Many Vacancies at Homeland Security
The New York Times
Many Vacancies at Homeland Security
By BRIAN KNOWLTON
WASHINGTON, July 9 — Fully one-fourth of top positions at the Department of Homeland Security are now vacant, a problem that could make the country more vulnerable to attack, according to a critical report released today by a House oversight committee.
The report, issued by the majority staff of the House Homeland Security Committee, attributed what it called “the gaping hole in department executive resources” in part on “the over-politicization of the top ranks of department management,” particularly in critical national security jobs.
This, the report said, could lead to an unduly large turnover of department executives in 2009 when the next president installs his or her own team.
“This identifies an enormous security vulnerability should an attack or disaster occur during the upcoming presidential transition,” the committee said in a statement.
As of May 1, the report said, 138 of 575 executive positions at the department remained unfilled.
Vacancy rates were close to half in two offices — those of the assistant secretary for policy and of the general counsel — and about one-third in several others, including the office of the assistant secretary for intelligence and the Federal Emergency Management Agency, or FEMA.
Vacancy rates of about one-fifth were reported in offices as sensitive as the Nuclear Detection Office, the Office of Operations Coordination, and Customs and Border Protection.
The department was created in 2003, bringing together 22 federal agencies in an effort to forge — or in some cases force — better inter-agency cooperation in dealing with terror threats in the wake of the attacks of Sept. 11, 2001.
But when Hurricane Katrina struck the Gulf Coast in 2005, the new department’s shortcomings were revealed, leading to a reorganization.
The department has attributed the job vacancies largely to the addition of 73 senior executive positions on March 1. Before then, only 12 percent of top positions were unfilled, a department spokesman, Russ Knocke, told The Washington Post, which detailed the House committee’s report on the department’s vacancies today.
The House report called the department’s assertion “a false correlation.” It noted that 70 of the 138 executive positions unfilled were “vacant with no explanation,” while 44 percent were “under recruitment” and only 5 percent involved “tentative or ending appointees.”
But Laura Keehner, a department spokesman, said today that the House report’s numbers were “skewed.” She said that 70 percent of the vacant postings were “already in the hiring process and that’s in the final stages.” She also said that the department, which has 208,000 employees around the world, currently had 200 political appointees, of which about 40 percent were in senior management.

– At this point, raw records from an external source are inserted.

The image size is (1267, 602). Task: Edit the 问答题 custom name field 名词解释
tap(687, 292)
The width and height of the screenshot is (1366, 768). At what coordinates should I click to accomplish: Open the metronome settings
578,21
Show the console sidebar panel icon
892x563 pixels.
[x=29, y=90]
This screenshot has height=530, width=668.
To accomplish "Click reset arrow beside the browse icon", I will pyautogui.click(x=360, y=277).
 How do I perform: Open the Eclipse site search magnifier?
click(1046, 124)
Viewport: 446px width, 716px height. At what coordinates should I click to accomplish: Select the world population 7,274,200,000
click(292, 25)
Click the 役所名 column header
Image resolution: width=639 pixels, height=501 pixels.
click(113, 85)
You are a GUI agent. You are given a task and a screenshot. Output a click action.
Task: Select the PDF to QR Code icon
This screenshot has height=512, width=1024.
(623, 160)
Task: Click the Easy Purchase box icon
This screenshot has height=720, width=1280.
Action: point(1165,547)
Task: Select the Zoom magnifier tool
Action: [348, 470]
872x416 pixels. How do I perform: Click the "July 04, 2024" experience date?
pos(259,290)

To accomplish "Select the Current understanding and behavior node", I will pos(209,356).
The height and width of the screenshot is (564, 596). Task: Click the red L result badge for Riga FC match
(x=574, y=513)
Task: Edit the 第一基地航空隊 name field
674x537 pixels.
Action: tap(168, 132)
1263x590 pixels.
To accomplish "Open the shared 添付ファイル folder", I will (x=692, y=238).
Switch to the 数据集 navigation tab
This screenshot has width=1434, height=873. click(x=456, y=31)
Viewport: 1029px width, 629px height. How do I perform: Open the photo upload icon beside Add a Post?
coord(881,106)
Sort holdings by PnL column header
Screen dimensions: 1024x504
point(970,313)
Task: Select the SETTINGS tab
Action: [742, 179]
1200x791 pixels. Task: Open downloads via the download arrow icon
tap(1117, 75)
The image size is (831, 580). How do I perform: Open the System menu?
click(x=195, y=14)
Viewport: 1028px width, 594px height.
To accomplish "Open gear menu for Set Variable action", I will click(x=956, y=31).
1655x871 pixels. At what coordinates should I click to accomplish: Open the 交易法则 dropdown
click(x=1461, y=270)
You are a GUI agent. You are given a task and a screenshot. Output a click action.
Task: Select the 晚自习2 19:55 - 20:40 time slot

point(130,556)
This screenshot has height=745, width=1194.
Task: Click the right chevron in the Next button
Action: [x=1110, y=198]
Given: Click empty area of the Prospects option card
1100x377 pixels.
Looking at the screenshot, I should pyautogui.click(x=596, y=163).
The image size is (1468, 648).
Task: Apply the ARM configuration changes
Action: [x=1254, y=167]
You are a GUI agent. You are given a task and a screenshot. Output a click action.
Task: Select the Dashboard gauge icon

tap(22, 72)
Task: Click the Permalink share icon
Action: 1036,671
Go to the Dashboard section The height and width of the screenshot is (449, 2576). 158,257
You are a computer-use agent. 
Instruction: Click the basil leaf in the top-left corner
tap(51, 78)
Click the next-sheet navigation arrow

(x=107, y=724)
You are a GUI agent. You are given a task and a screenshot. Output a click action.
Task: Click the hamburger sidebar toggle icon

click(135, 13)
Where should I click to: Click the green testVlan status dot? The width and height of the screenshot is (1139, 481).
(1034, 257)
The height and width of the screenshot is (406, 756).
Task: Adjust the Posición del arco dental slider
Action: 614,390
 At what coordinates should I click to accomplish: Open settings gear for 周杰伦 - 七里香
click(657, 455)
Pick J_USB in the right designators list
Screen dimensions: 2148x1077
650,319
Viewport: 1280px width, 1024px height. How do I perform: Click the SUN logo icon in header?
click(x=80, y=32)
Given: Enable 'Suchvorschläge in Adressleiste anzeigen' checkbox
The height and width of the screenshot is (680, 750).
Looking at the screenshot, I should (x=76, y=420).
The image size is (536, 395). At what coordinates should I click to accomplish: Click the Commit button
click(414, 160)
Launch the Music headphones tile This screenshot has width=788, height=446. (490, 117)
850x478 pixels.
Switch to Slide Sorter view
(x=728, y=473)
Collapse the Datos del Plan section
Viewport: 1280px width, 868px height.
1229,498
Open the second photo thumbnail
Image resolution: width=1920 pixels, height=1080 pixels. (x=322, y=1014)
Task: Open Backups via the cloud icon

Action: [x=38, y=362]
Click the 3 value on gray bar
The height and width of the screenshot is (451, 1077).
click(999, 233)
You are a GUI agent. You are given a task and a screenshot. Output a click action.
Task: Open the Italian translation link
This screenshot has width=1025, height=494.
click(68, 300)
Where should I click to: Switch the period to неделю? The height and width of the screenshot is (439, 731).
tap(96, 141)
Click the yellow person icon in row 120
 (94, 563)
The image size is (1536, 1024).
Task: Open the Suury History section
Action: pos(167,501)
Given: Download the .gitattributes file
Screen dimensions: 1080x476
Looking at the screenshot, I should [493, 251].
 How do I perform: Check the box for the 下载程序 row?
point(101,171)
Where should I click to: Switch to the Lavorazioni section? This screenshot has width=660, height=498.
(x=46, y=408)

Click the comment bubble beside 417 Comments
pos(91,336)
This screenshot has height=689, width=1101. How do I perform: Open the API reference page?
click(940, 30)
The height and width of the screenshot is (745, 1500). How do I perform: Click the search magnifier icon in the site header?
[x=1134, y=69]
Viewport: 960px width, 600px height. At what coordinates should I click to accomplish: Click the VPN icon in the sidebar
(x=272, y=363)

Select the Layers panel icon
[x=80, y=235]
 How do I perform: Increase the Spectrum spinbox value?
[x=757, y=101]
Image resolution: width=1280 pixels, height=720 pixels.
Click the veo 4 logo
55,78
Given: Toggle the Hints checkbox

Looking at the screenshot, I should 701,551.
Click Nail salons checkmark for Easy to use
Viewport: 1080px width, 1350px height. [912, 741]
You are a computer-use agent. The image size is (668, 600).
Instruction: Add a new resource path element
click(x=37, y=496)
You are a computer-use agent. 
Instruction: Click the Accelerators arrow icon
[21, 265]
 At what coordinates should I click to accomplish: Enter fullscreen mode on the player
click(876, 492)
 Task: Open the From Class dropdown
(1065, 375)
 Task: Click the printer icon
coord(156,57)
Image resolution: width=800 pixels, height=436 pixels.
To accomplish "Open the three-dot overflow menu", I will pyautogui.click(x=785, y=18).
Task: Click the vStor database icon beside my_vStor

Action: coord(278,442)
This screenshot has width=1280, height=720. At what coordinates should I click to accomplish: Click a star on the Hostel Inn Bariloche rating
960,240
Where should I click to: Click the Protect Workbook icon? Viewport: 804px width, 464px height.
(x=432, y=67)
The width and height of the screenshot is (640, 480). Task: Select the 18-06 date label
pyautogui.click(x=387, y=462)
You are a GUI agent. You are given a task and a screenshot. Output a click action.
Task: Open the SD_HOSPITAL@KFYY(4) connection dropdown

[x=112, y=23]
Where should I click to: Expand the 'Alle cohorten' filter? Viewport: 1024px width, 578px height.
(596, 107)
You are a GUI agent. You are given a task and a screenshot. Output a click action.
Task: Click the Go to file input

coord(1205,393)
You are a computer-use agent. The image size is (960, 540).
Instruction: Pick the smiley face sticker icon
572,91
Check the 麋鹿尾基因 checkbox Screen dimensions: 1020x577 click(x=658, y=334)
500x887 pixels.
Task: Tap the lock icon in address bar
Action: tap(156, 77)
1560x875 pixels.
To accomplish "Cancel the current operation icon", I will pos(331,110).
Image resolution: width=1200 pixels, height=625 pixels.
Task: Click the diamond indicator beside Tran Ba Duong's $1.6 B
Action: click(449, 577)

Of the top 30 positions in the department, she said, only three were not filled at present.
The House committee’s analysis said that the January 2009 presidential transition would be deeply problematic. The report cited an article from The National Journal that noted that while the Pentagon, for example, has a large and steady cadre of career officers overseeing worldwide operations, Homeland Security “is still run almost entirely by political appointees and stands to be the most weakened during the transition.”
This reliance has been attributed partly to the way the department was cobbled together from diverse agencies with separate power bases, and also to the political horse-trading in Congress involved in its creation. But “in the four and a half years since the department opened for business, few career officials have been promoted into positions of senior or even middle management,” The National Journal reported.
Representative Bennie Thompson of Mississippi, the Democrat who is head of the Homeland Security Committee, asserted that the high vacancy rate and broader management problems had resulted in poor morale in the department.
In January, department employees reported the lowest levels of job satisfaction of 36 federal agencies, according to a survey by the federal Office of Personnel Management.
But the precise impact of the job vacancies on the department’s day-to-day work is difficult to gauge.
“To me, the issue is less vacancies per se and more whether they have the right institutional structure,” said Michael O’Hanlon, a security expert at the Brookings Institution. “For example, do they have a vibrant internal think tank and/or red team capacity? I can’t tell, but I’m skeptical.”
A “red team” attempts to anticipate terrorists’ plans and intent.
The department’s reputation suffered in 2005 after what was seen as FEMA’s grossly inadequate response to the hurricanes that battered of the Gulf Coast.
The report indicates that only one of 19 department offices listed had zero executive vacancies: the office of Gulf Coast reconstruction.